Benefit of New Blood
It would not be the first time an American system took advantage of an influx of a largely self-maintained population sector. Mississippi Immigrants Rights Alliance Executive Director Bill Chandler explained in interviews that MIRA commonly refers to "illegal aliens" as "undocumented workers" primarily because they are in the country specifically to work.

"They're here to hold a job and feed their families, and those jobs they hold take out FICA and state taxes," Chandler said. "I think a lot of people are ignoring that fact, especially in Mississippi."

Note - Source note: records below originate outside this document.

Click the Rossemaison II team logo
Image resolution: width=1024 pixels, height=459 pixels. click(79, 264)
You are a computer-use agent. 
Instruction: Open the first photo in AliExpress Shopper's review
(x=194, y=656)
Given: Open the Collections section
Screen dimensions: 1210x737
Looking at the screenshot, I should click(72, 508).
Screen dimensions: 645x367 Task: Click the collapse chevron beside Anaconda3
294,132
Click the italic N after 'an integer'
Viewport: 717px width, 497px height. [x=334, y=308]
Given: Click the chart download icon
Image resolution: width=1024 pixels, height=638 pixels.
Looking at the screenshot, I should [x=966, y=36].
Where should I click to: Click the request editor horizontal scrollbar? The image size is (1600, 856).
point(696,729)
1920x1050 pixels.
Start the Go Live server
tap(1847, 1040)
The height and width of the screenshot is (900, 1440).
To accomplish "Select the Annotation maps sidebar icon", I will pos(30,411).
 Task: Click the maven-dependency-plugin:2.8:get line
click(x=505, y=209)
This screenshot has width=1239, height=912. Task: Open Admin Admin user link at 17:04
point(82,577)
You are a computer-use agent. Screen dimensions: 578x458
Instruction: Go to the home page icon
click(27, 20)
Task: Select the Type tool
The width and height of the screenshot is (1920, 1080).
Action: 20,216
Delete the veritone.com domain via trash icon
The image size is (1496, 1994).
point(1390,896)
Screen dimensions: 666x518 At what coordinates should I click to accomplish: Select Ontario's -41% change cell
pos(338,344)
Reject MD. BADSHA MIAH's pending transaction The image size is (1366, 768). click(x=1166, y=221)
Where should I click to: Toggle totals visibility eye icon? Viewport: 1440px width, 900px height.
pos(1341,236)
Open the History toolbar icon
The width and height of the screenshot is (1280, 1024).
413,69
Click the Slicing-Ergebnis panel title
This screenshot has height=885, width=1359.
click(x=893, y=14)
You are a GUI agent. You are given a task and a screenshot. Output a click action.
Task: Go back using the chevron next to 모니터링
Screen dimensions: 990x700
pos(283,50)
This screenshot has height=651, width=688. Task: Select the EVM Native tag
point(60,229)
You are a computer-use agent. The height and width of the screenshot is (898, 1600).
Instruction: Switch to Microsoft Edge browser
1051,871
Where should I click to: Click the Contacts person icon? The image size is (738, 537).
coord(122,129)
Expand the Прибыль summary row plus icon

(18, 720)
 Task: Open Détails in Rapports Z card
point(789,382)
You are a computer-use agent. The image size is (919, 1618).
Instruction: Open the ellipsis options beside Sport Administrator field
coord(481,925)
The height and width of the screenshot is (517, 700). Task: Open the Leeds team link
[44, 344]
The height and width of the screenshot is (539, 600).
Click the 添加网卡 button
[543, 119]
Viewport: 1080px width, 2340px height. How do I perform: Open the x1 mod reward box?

And immigrants still have to pay rent, and buy gas and food. Some even have enough spare cash to buy the occasional MP3 player, adding ad valorem and sales taxes to the state and local government they're living under.

Bryant's own figures—though presented in a report designed to encourage trepidation—actually hinted at the potential benefit an undocumented worker adds to ad valorem taxes alone. His report used multiple estimates for the state's undocumented population, which is between .054 per-cent and 1.11 percent. Both percentages made a significant contribution to the state's $21 billion revenue in ad valorem taxes for 2005: $11 million from .054 percent of the population or a $233 million contribution from 1.11 percent. The cold numbers suggest that immigrant money looks mighty good when the public schools can't afford math books.

But despite all the cash an immigrant carries back to his local government, most immigrants can't partake of the local health system. Even a legal immigrant can't touch social services such as Medicaid for the first five years of their residence thanks to the immigrant provisions of the 1996 Welfare Reform Act. But many don't make it to five years in the country, and undocumented workers eligibility for government services is most often limited to a population ride back to Mexico.

Mississippians are quick to accuse illegal immigrants of gobbling taxpayer money through social-service programs, but between May 2004 and 2008, the Department of Human Services reported only 40 illegal immigrants attempting to apply for food stamps and TANF assistance.

Medicaid spokesman Francis Rullan said his agency didn't keep figures on how many undocumented workers attempted to defraud Medicaid: "When anybody asks me a question like that, I'd have to resort to data in our information system, and I'm positive we don't have any data that states tentative approvals for illegal immigrants."

This is one of the reasons the Latino community feels particularly hurt by the Baucus Bill.

"We understood that undocumented immigrants would get no taxpayer subsidy, and that there would be a verification system," Rep. Luis Gutierrez, D-Ill, told the Washington Independent last week. But then "the White House started saying that illegal immigrants cannot even purchase health care on the free market health-care exchange."

Obama's Sept. 9 speech declared that everyone will require basic health insurance, but Press Secretary Robert Gibbs added later that Obama had not intended to include "illegal immigrants" in the "everyone" category.

Gutierrez said that the Hispanic Congressional Caucus support of Obama's candidacy "galvanized" the Hispanic community behind him: "That's the president I voted for, not the one that said you can't have health care even if you can pay for it."

Obama cared enough about Republican's nativist arguments to exclude uninsured illegal immigrants from the U.S. Census Bureau figures adjusting downward to 30 million. Gibbs told Reuters that the president was making the point that under his plan, illegal immigrants would not get health insurance.

"The proposal that the president outlined covers American citizens," Gibbs said. "His plan would not cover illegal immigrants."

But Chandler warned that the president could not afford to toss such a fast-growing segment of the American population under the bus regarding the health-care reform debate. "His inclusive health-care plan was one of the basic issues that motivated the Latino community to support Obama, and now they're back-pedaling on it," Chandler said.